One area likely to face heightened scrutiny is the acquisition of physician practices by private equity firms. These deals have been a contentious issue, with critics arguing that private equity ownership can lead to higher healthcare costs, a focus on profitable procedures over patient needs, and potential conflicts of interest. If the taskforce recommends additional regulations or restrictions on such acquisitions, it could dampen private equity firms’ appetite for these investments, potentially limiting exit opportunities for investors.

Similarly, private equity ownership of nursing homes and long-term care facilities has been a subject of intense debate, with concerns over staffing levels, quality of care, and the diversion of resources towards profit maximization. Increased oversight in this sector could lead to stricter requirements for private equity firms, potentially impacting their ability to implement cost-cutting measures and limiting the financial returns on these investments.

Beyond the direct impact on private equity firms, the taskforce’s findings and recommendations could also have broader implications for the healthcare sector as a whole. If the investigation uncovers evidence of harmful practices or negative outcomes associated with private equity ownership, it could prompt lawmakers to pursue more comprehensive regulatory changes or industry-wide reforms.

Such changes could include enhanced transparency requirements, stricter oversight of billing practices, or even limitations on the types of healthcare entities that can be acquired by private equity firms. These measures could potentially level the playing field between private equity-owned and non-profit healthcare providers, but could also create additional compliance burdens and operational challenges for all industry participants.

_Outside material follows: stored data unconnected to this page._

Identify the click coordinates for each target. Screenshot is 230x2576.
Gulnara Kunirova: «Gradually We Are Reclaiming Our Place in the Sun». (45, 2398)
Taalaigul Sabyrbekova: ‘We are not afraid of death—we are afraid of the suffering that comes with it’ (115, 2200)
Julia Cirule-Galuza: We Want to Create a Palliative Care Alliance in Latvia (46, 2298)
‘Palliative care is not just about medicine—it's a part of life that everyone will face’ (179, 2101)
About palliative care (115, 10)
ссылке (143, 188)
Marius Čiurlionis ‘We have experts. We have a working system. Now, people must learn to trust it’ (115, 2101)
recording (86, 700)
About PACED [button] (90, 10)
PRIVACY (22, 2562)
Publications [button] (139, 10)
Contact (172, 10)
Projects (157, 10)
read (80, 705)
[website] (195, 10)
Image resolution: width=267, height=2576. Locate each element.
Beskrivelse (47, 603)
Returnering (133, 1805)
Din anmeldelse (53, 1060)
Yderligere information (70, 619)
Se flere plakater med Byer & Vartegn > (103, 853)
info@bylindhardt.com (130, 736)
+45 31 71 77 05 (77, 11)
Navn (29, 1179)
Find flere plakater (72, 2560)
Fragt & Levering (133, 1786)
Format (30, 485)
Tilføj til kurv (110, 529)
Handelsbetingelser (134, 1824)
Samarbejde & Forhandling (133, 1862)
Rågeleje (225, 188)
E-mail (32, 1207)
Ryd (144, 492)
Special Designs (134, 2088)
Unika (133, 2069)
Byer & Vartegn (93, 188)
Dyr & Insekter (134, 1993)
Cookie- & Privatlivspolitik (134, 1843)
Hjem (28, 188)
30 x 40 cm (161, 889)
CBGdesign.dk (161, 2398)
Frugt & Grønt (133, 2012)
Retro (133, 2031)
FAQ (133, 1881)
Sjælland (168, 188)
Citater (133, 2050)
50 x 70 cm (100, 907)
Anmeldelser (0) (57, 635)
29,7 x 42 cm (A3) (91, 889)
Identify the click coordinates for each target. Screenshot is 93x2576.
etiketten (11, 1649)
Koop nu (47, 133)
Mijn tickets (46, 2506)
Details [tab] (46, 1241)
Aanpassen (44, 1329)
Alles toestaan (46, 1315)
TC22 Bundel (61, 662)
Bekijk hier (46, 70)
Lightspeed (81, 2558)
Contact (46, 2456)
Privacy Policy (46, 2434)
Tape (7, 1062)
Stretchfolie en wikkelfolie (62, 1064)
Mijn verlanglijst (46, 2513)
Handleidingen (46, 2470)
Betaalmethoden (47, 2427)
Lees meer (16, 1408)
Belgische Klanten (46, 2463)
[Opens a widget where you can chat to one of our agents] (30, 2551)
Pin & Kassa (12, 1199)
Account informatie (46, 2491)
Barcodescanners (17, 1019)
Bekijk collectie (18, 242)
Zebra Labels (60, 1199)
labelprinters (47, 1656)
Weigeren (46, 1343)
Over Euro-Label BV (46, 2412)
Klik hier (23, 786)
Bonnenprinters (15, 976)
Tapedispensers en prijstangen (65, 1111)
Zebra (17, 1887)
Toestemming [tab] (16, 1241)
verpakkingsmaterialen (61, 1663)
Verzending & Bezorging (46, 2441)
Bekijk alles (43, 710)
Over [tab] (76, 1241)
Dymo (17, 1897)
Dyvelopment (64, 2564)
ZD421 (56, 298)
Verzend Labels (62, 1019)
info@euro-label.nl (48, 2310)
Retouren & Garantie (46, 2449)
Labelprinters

For investors, navigating this shifting landscape will require a keen eye for regulatory risks and a deep understanding of the potential impacts on specific healthcare subsectors. While the taskforce’s ultimate recommendations remain uncertain, investors should be prepared for potential changes in valuations, deal structures, and exit strategies for private equity healthcare investments.

Noble Capital Markets’ Senior Research Analyst Robert Leboyer states, “The Administration’s provisions for Medicare price negotiations in the Inflation Reduction Act have added uncertainty to a high-risk business, causing reduction in the value of future drugs and discontinuation of some drugs in development. Small company valuations were reduced and many were unable to raise capital. Additional regulation for healthcare facilities would add administrative costs and reduce profitability, reducing the incentives and competition in providing the best care for patients.”

Additionally, investors may need to reassess their due diligence processes to scrutinize not only the financial and operational aspects of potential investments but also the potential regulatory and reputational risks associated with private equity ownership in the healthcare space.

Despite the challenges, the healthcare sector remains an attractive target for private equity firms due to its resilience, growth potential, and the ongoing need for operational efficiencies and consolidation. However, the Biden administration’s heightened scrutiny serves as a reminder that the pursuit of profits must be balanced against the broader societal impact and responsibilities inherent in the healthcare industry.

As the taskforce’s work unfolds, investors would be wise to closely monitor developments and adapt their strategies accordingly. Those who can navigate this new reality adeptly may find themselves well-positioned to capitalize on the enduring opportunities in the healthcare sector, while those who fail to adjust could face significant headwinds in a rapidly evolving regulatory and political landscape.